**The problem**
What is needed is an exact copy of the lines from the one containing "Given: Click the" through the last line of the records, with no pictures.

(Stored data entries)
# # # # #
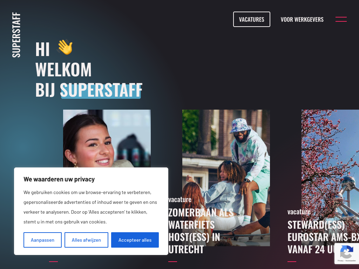
Task: Open the Atomium cherry blossom photo card
Action: tap(330, 178)
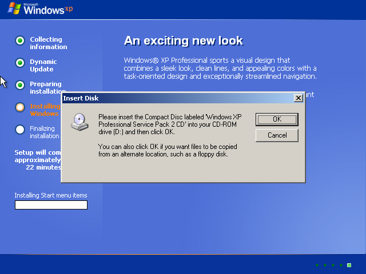The width and height of the screenshot is (366, 274).
Task: Click the Collecting information step label
Action: coord(48,43)
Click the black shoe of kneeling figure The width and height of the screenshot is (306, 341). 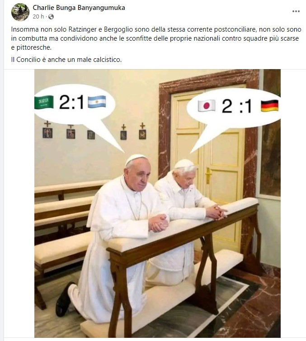tap(64, 299)
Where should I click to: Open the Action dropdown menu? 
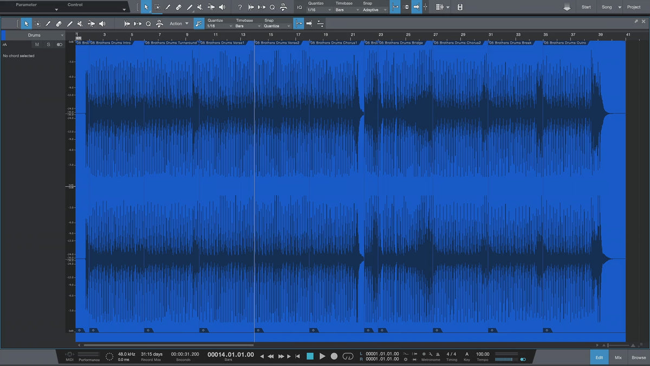pyautogui.click(x=179, y=24)
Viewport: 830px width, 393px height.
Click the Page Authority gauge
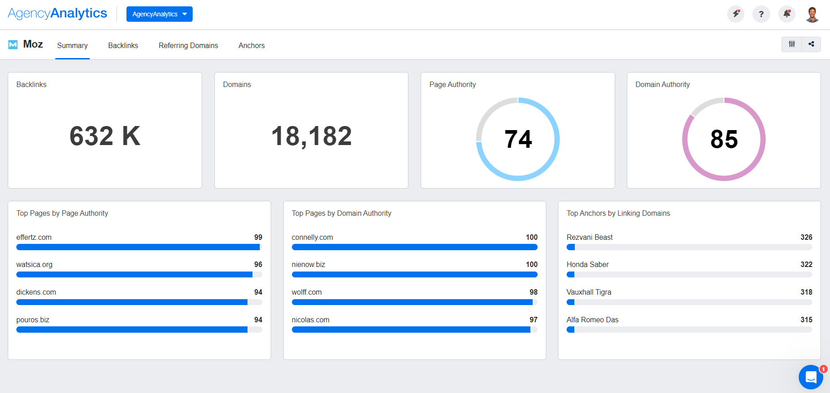(518, 139)
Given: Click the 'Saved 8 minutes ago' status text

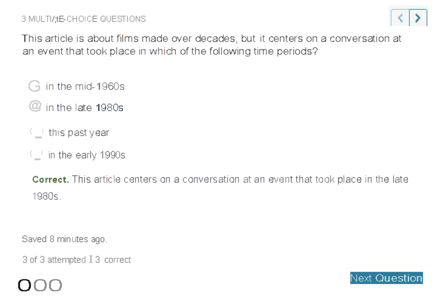Looking at the screenshot, I should (x=64, y=239).
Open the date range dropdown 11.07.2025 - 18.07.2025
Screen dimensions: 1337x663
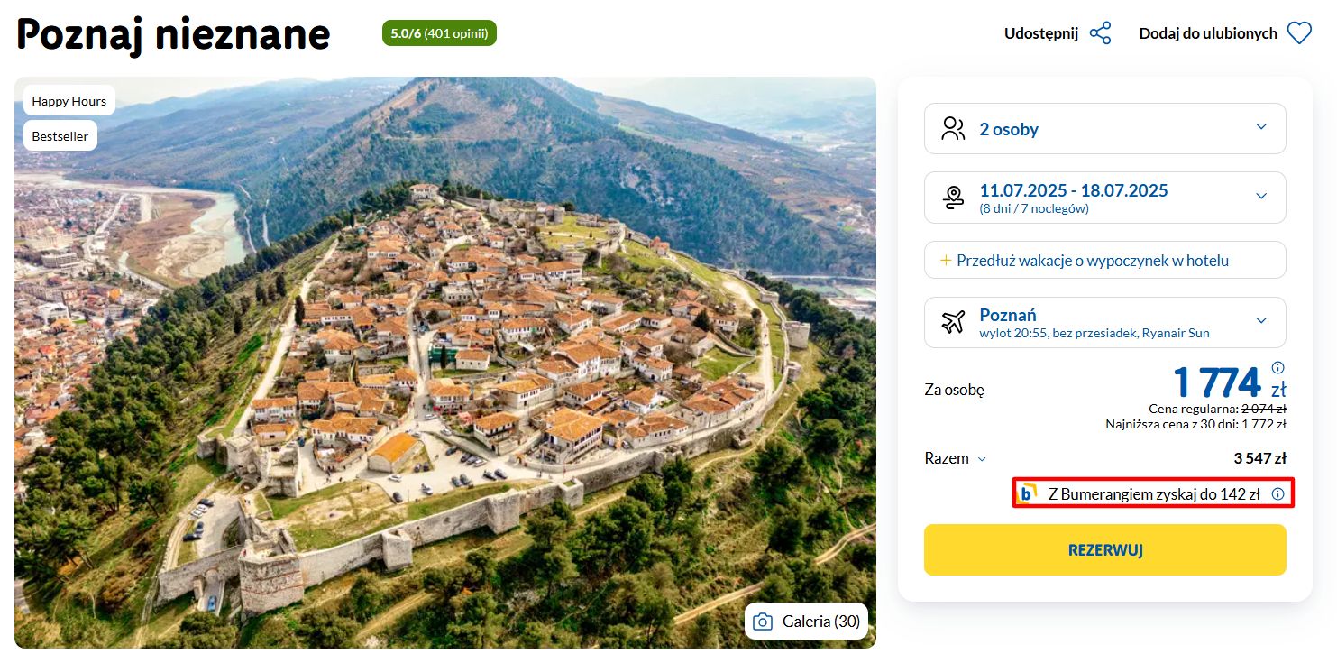pyautogui.click(x=1260, y=197)
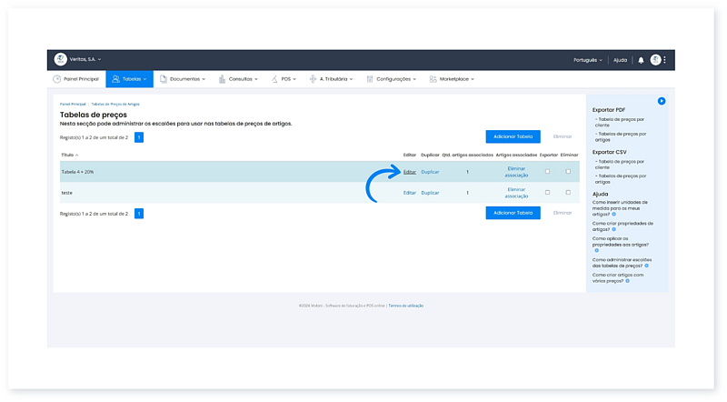
Task: Click the Painel Principal clock icon
Action: (x=57, y=79)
# # # # #
**Task result**
Given: Click the 'Saved 8 minutes ago' status text

Looking at the screenshot, I should (x=64, y=239).
Open the date range dropdown 11.07.2025 - 18.07.2025
Screen dimensions: 1337x663
pyautogui.click(x=1260, y=197)
Task: Click the Painel Principal clock icon
Action: (x=57, y=79)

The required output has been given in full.